In the education systems of England, Northern Ireland and Wales, sixth form represents the final two years of secondary education (high school), which is the last stage of secondary school for students typically between the ages of 16 and 18. A student in the sixth form, who is generally called a sixth-former, prepare for A-level examinations and study academic subjects. What’s more, sixth form is not compulsory in England and Wales. However, university entrance normally requires at least three A2-level qualifications and perhaps one AS-level. Students usually select three or four subjects from the GCSEs they have just taken, for one "AS" year, the AS exams being taken at the end of Lower Sixth. Three subjects are then carried into the A2 year (the dropped AS being "cashed in" as a qualification) and further exams are taken at the end of that year. The marks attained in both sets of exams are converted into UCAS points, which must meet the offer made by the student's chosen university.

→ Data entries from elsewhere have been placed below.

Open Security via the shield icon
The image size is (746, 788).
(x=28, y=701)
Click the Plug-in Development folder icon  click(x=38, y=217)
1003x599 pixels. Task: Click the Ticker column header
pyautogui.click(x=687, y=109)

During the 19th century, the sixth form has carried an almost mystical status in English education. An official committee on secondary education in 1938, chaired by Sir William Spens, argued that “much of what is most valuable in the grammar school tradition depends on the existence of a sixth form”. It trained character and developed a sense of responsibility, the committee reported, and it attracted “admiration and envy” overseas. Two decades later, the Crowther report on 15- to 18-year-olds claimed that, in the sixth form, boys and girls learned to work independently, acquired intellectual discipline and “intimate relations” with their teachers. It was taken for granted that sixth forms required much smaller classes than those for younger pupils. Nowadays, many parents, teachers and politicians feel a secondary school isn’t a proper school unless it has a sixth form. The feeling dates back to the time when grammar and fee-charging schools had sixth forms but secondary modern schools didn’t. Many of the pioneers insisted that sixth forms were essential to the new schools if they were to be taken seriously. Schools for 11- to 16-year-olds, they argued that the school would lack status and confidence, and furthermore, younger pupils would be deprived of role models and perhaps also of the best teachers. The same attitudes dictate that nearly all newly created academies must have sixth forms. Ministers do not want these to look like second-class schools, lacking prestige and pulling power. “A successful school almost always has a sixth form,” said Andrew Adonis, Labor’s godfather of academies.

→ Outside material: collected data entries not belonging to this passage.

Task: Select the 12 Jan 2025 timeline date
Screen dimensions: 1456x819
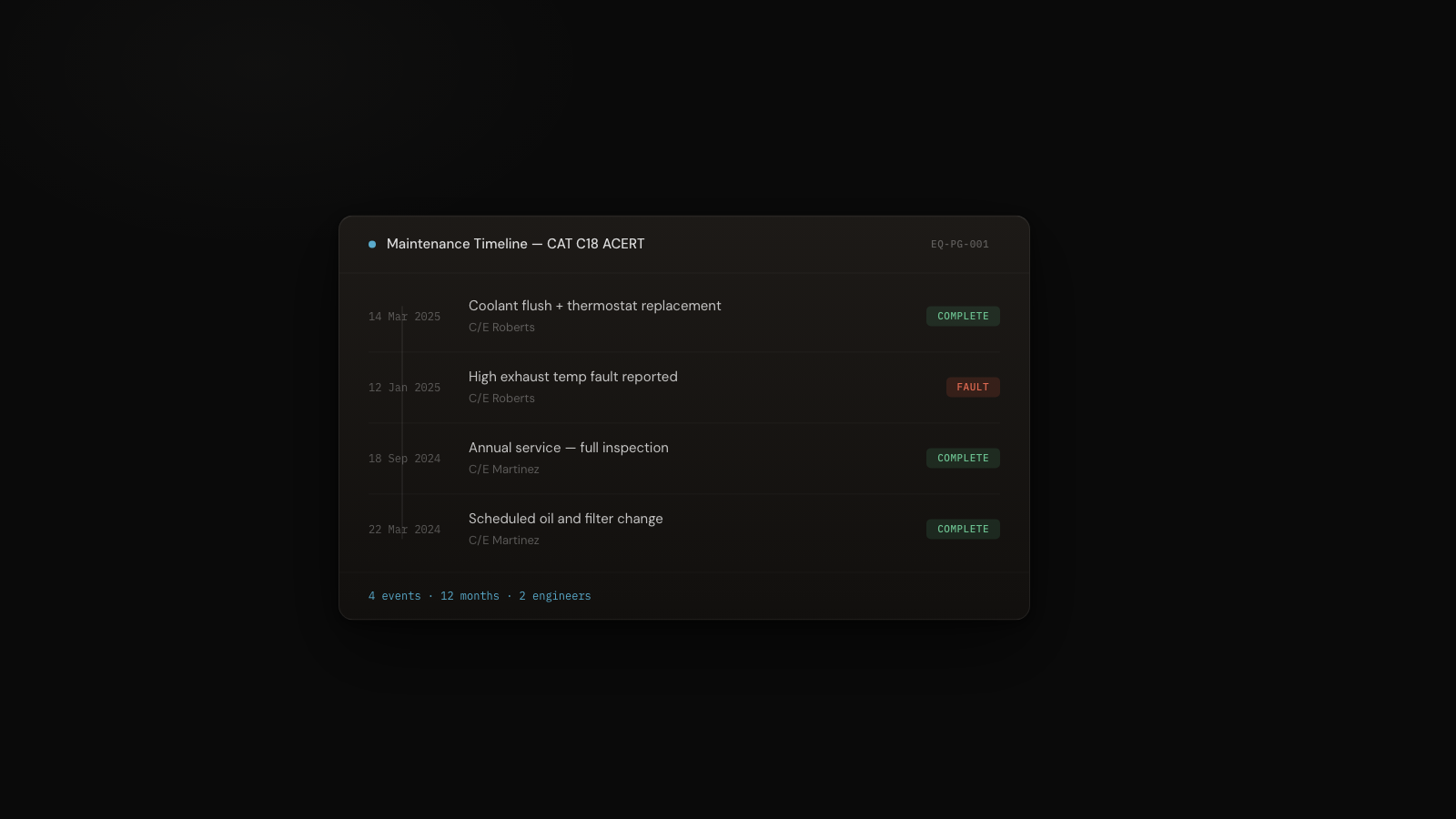Action: point(404,388)
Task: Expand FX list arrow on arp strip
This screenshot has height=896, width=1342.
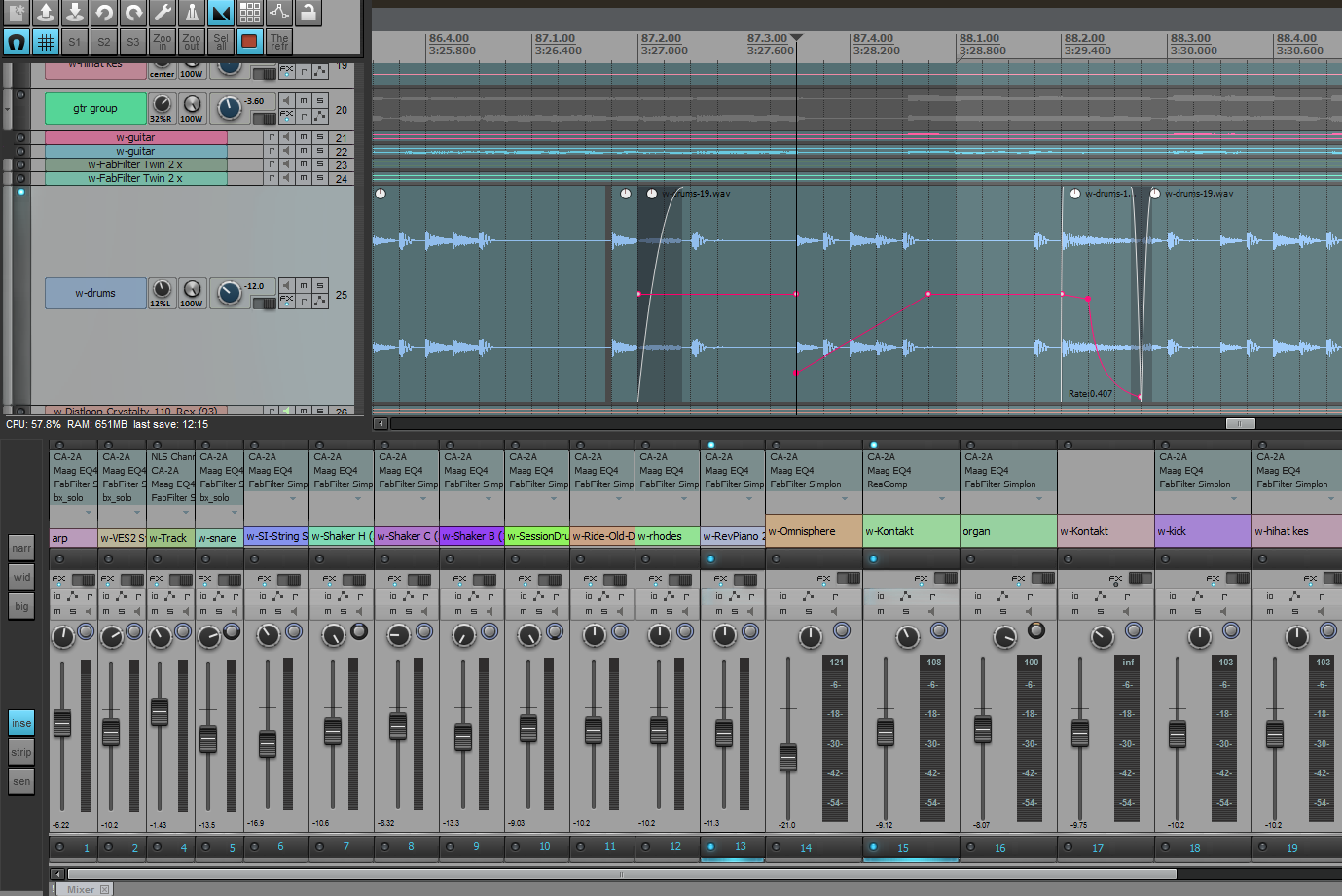Action: tap(89, 513)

Doubtlessly, the traditional school sixth form has become a tribal totem for Britain education. Some people believe that, Sixth Form is, in a way, all about preparing for going to university, and due to some big differences both in the academic difficulty and in the logistical arrangements of study, it is a considerable step from A-levels to undergraduate degree which helps students adjust to a somewhat different mode of academic life once they get to university. However, the opponent reckon that, sixth form is an expensive, outdated and counter-productive luxury in Britain education. It’s rarely big enough to sustain a wide range of subjects, for instance, it often disregards the creative arts, technical subjects and the less popular foreign languages, and concentrating on a narrow range of academic offerings that appeal to only a minority of young people. Same attitude from some education experts presents that, “it has prevented the emergence of a coherent vision for 14-19 education that could unify the vocational and academic strands of education and rid us of the pernicious belief that the academic strand is always superior.” Moreover, based on related data statistics, they believed that, by contrast, the sixth form colleges are an unqualified success. Their A-level results are on average 10% better than those of sixth form schools. In addition, colleges such as Portsmouth are starved of funds, having on average 18% less to spend on each pupil than a sixth form school. And accordingly, some people insisted that, it is time to bury school sixth forms and give the resources to sixth-form colleges, and particularly to those that unify academic and technical provision.